While it’s true that the national organic program doesn’t allow dairy farmers to use such products in the production of their milk, at the end of the day, there are no substantial compositional differences in organic vs. conventional milk.  Hormones?  All milk has trace amounts.  Pesticides?  Same there.  If you look hard enough, you’ll find evidence of decades-old use of DDT in most animal foods.  Antibiotics?  Every tanker of milk, organic and regular, is tested for antibiotics, and no milk can be sold if it tests positive.


So what’s interesting in the story about the bottled water biz is that some environmental groups are pressuring local mayors to dissuade people from patronizing bottled water at the expense of water coming from municipal taps.  Water is water, and while the plastic-packaged kind may be more convenient, it comes at a cost.


That’s basically what the overall dairy industry has been saying, with much less impact, in the past decade.  For people who don’t want milk produced using modern technologies that improve on-farm efficiencies, organic products are an alternative.  But the resulting product is nutritionally and compositionally no different, and certainly not safer,compared  to its conventional brethren.


Here’s another excerpt from the Post story toward that end:

The supply of clean drinking water across America and in many other countries is an underappreciated scientific and technological achievement that in many ways rivals putting a man on the moon. Trillions of dollars have been spent to get clean drinking water to people at virtually no cost.


You know, that’s also an accurate description of our system of modern milk production, where rigorous hygiene and sanitation requirements have made it a reliably safe, very nutritious, and relatively inexpensive product (usually cheaper, gallon for gallon, than bottled water itself, which has no nutrition at all!).

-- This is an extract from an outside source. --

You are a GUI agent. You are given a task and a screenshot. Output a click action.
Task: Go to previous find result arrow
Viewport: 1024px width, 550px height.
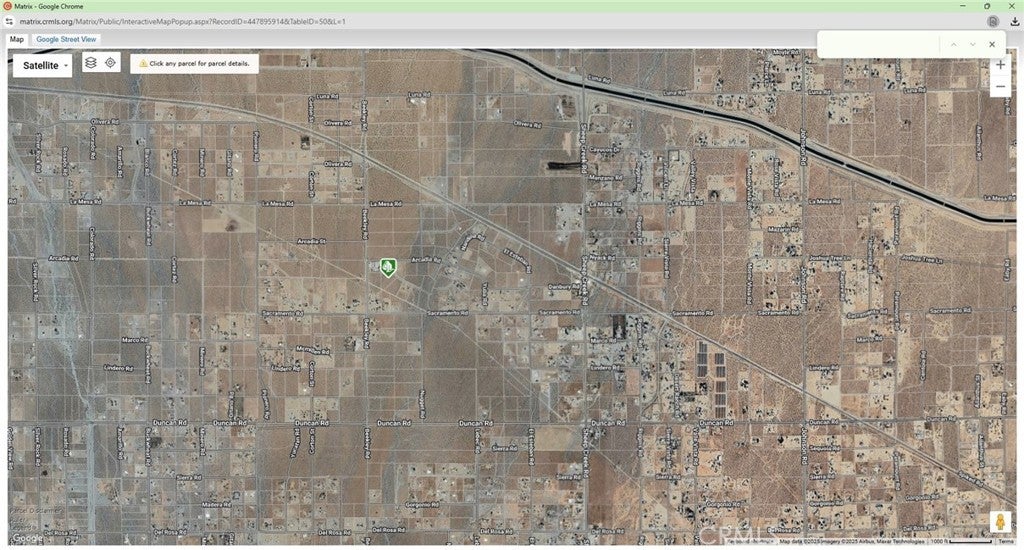pos(954,45)
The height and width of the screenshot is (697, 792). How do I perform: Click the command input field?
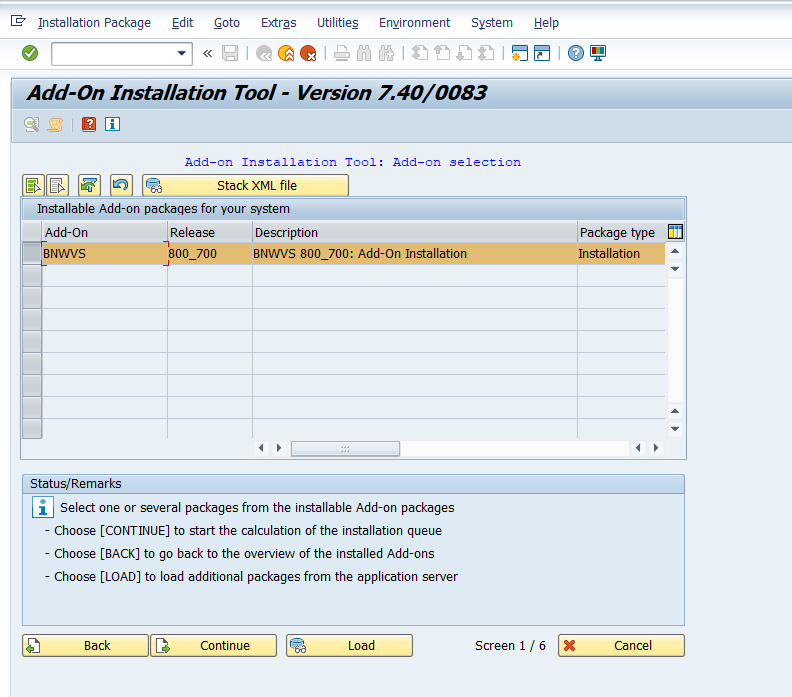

Alas, despite no evidence to the contrary, some people just don’t buy the facts.  Witness what a newsletter editor named Lisa Freeman reported on CNN last month: 

“Shoppers should splurge instead on USDA-certified organic meat, poultry and dairy products - free of antibiotics and toxins found in the conventional variety.”


I have no idea where she got the notion that there are toxins, or antibiotics, in the dairy supply, but this is an urban legend (or is it rural, if we’re talking  about farming?) that seems to perpetuate itself with no scientific proof at all.  Sounds a lot like the raw milk movement, come to think of it.


But perhaps this sober scrutiny of the rhetoric and reality of bottled water will eventually spill into the milk business as well.  I’ll drink to that.